→ TASKS AND EXERCISES:
A – Set down the passage of the Miracle Day review that begins at the words "In fact despite" and stops after the words "already murky plot.", keeping its wording unchanged.
B – In the Miracle Day review, what did Captain Jack's information about the Miracle consist of?

======== PASSAGE PROVIDED ========

I’d be tempted to make an analogy about Miracle Day being like a train-wreck, but that would imply that you’d at least be able to sate some morbid curiosity. As it stands Miracle Day isn’t a spectacular enough failure to even be interestingly bad. The nadir of the show, its flimsy and generally confused first season, was at least entertaining in its own unique terribleness. Miracle Day is just shuffling unspectacularly along and I really have to wonder if anyone still cares at all about the overall plot. Last week I wrote about how long-form storytelling like this can end up hindering a show, with the slow drip feed of information over weeks (and in Miracle Day’s case, months) threatening to disengage and confuse viewers. This episode’s pivotal sequence was a massive information dump in the second act and it revealed how little progress Torchwood as a team had actually made in their investigation. The breadth of Captain Jack’s information about the Miracle was that people weren’t dying (duh), PhiCorp was suspiciously well prepared, and that the answer to the overall plan involved Geography.  We are now two thirds of the way through the show and our main characters aren’t just in the dark about the main threat, they’re in Plato’s Cave.

In fact despite me referring to that scene as an exposition dump we really didn’t learn all that much and it complicated an already convoluted plot. Whilst I’m happy to see Ernie Hudson getting work (his performance in Oz is enough to have earned my devotion) I hated how his character, ostensibly upper middle-management in PhiCorp, robbed us of an easily identifiable antagonist. Miracle Day has been treading water for a while now and one of its main issues is that it has no clearly defined antagonist, we know there’s some shadowy conspiracy but PhiCorp as a whole were acting as a nebulous sort of enemy for the team.  The revelation that even PhiCorp isn’t really involved in the overall conspiracy, or at least the majority of PhiCorp isn’t, adds little to the thematics of the show and further muddies the waters of an already murky plot.

======== SUPPLIED ENTRIES ========

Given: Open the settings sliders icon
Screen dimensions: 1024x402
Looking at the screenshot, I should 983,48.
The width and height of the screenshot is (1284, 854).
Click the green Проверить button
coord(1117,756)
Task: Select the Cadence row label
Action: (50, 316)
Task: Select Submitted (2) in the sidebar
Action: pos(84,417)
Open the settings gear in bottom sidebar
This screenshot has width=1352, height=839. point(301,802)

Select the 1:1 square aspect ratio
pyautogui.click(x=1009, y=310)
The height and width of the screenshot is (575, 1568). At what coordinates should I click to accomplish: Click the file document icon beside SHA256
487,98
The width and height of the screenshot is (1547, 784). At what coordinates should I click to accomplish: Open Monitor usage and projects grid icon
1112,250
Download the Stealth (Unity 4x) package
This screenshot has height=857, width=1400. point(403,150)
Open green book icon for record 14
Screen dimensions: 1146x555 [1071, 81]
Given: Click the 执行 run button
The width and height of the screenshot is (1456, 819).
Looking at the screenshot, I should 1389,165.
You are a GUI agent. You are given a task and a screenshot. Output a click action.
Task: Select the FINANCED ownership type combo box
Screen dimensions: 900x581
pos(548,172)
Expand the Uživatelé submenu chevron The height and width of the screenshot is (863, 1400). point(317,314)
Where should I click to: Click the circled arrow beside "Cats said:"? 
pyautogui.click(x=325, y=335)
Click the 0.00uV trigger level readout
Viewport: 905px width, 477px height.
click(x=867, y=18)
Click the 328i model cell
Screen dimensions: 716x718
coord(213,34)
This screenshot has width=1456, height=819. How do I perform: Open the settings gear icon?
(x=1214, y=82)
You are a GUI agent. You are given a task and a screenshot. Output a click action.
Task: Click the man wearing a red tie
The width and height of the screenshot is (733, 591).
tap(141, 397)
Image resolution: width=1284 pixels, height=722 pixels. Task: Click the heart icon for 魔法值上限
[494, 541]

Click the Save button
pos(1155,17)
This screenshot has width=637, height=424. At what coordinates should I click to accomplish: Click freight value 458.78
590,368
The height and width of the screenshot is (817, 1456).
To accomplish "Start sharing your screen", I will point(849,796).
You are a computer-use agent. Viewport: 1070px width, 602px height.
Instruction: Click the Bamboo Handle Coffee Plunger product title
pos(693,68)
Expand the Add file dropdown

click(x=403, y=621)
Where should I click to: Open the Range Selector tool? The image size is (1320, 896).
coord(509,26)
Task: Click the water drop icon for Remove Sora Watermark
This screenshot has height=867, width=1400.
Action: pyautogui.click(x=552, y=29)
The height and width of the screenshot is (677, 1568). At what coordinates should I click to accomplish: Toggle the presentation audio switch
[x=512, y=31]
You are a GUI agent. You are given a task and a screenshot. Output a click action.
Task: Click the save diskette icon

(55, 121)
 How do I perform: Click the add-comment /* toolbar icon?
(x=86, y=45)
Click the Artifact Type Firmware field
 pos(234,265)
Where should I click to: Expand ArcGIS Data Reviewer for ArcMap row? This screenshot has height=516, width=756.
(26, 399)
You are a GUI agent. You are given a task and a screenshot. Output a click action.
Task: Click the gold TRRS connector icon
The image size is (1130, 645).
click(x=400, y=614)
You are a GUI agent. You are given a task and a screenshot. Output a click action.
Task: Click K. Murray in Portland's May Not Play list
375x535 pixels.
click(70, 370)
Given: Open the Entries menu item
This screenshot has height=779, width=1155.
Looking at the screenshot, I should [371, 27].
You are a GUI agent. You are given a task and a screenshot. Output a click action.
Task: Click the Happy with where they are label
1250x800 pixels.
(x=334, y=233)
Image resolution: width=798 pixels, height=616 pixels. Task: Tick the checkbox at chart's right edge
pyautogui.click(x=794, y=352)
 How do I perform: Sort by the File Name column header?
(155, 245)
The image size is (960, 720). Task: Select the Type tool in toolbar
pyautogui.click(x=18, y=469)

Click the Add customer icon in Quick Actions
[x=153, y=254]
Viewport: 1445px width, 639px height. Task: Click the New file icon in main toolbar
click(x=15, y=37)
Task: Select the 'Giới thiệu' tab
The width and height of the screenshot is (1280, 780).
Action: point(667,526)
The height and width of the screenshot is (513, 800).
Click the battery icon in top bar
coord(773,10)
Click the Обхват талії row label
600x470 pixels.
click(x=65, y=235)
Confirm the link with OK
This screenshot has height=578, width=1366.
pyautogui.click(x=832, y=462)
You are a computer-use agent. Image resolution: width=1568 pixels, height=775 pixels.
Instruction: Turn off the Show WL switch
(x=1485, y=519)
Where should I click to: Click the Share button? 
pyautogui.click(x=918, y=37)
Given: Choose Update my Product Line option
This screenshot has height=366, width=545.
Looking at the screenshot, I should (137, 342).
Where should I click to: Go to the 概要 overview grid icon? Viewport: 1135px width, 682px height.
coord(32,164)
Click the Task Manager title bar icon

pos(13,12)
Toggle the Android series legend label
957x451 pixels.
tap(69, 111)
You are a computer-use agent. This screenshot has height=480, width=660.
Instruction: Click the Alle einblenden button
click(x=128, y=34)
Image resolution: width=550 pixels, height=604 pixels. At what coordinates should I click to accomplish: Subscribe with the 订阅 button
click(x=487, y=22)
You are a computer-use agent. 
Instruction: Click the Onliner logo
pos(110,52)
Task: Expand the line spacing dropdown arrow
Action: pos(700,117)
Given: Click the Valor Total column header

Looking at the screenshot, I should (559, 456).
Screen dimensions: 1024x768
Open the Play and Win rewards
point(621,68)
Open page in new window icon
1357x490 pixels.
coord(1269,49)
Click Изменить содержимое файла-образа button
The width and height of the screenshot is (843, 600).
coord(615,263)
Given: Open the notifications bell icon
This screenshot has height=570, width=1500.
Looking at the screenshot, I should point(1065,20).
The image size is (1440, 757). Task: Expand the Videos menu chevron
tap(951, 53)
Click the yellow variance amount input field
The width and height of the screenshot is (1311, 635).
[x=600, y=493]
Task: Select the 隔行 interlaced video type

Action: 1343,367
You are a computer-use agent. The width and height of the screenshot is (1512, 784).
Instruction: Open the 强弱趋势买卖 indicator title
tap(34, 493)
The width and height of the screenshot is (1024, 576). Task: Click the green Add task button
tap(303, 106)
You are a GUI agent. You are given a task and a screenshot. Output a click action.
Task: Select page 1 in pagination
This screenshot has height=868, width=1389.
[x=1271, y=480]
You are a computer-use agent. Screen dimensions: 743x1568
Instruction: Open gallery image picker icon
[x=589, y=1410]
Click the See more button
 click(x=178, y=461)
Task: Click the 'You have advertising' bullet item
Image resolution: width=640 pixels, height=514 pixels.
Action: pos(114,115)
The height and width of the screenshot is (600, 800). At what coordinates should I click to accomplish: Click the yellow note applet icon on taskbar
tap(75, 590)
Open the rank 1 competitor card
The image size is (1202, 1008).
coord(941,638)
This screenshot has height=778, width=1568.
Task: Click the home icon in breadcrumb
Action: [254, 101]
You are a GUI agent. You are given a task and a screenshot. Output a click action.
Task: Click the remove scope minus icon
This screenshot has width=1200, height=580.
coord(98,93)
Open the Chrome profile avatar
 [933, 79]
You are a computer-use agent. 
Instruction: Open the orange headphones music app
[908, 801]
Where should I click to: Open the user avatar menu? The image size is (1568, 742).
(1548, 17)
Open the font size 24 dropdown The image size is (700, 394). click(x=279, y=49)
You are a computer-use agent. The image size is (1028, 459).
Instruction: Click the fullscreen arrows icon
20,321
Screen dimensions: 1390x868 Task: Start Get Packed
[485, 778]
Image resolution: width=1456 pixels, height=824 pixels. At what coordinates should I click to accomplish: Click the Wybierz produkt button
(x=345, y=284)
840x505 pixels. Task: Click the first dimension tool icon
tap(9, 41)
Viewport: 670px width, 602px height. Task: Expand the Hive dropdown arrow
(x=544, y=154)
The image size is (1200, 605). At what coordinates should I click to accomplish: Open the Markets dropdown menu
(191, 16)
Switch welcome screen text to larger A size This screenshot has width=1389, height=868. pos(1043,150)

========

→ THE SOLUTIONS:
A –
In fact despite me referring to that scene as an exposition dump we really didn’t learn all that much and it complicated an already convoluted plot. Whilst I’m happy to see Ernie Hudson getting work (his performance in Oz is enough to have earned my devotion) I hated how his character, ostensibly upper middle-management in PhiCorp, robbed us of an easily identifiable antagonist. Miracle Day has been treading water for a while now and one of its main issues is that it has no clearly defined antagonist, we know there’s some shadowy conspiracy but PhiCorp as a whole were acting as a nebulous sort of enemy for the team.  The revelation that even PhiCorp isn’t really involved in the overall conspiracy, or at least the majority of PhiCorp isn’t, adds little to the thematics of the show and further muddies the waters of an already murky plot.

B – People were not dying, PhiCorp was suspiciously well prepared, and the answer to the overall plan involved Geography.